E-commerce : les solutions pour concilier ville durable et logistique urbaine

La demande liée au e-commerce et à la vente à distance explose si bien que mécaniquement, les nuisances (bruit, pollution...) progressent. Alors que le foncier disponible se fait rare en ville, à Paris, deux anciens garages sont en train d'être transformés en centre de distribution urbaine, au risque de provoquer des manifestations. L'un des deux projets s'est vu refuser son permis de construire. Ces réticences naissent-elles d'une confusion avec la grande logistique ? Toujours est-il qu'il est déjà possible de réguler l'occupation de l'espace public...
César Armand
(Crédits : Charles Platiau)

Qui n'a jamais commandé sur Internet une marchandise ? Qui n'a jamais demandé à ce que le produit soit livré dans la journée voire dans l'heure ? Qui n'a jamais râlé devant une camionnette de livraison garée sur le trottoir et/ou sur la piste cyclable et dont le pot d'échappement fait tousser ?

« Il faut se résoudre au fait que la logistique urbaine est déjà là, liée à l'évolution de nos modes de consommations qui s'est accélérée en 2020. Le défi ne consiste pas seulement à dire "il faut baisser les flux", mais à trouver des moyens pour rendre conciliables  des pratiques de société et une ville paisible sans nuisance », résume auprès de La Tribune Jonathan Sebbane, directeur général de la Sogaris.

C'est tout là le paradoxe de la logistique du dernier kilomètre. La demande explose (+25% de chiffre d'affaires au deuxième trimestre 2021 pour les adhérents de la Fédération du e-commerce et de la vente à distance - Fevad) si bien que, mécaniquement, les nuisances (bruit, pollution...) progressent. Sans oublier une énième contradiction : bien que souvent clients, les habitants sont les premiers à protester contre l'installation de centres de distribution urbaine d'une superficie de quelques centaines de mètres carrés.

● Matériel fourni:
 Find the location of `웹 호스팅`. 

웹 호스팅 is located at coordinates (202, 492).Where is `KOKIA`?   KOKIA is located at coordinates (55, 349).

● Consigne écrite:
Pouvez-vous recopier fidèlement le passage de l'article sur la logistique urbaine qui commence à « E-commerce : les solutions » et se termine à « de l'espace public... » ? Ce matériel provient d'une autre source.

● Corrigé:
E-commerce : les solutions pour concilier ville durable et logistique urbaine

La demande liée au e-commerce et à la vente à distance explose si bien que mécaniquement, les nuisances (bruit, pollution...) progressent. Alors que le foncier disponible se fait rare en ville, à Paris, deux anciens garages sont en train d'être transformés en centre de distribution urbaine, au risque de provoquer des manifestations. L'un des deux projets s'est vu refuser son permis de construire. Ces réticences naissent-elles d'une confusion avec la grande logistique ? Toujours est-il qu'il est déjà possible de réguler l'occupation de l'espace public...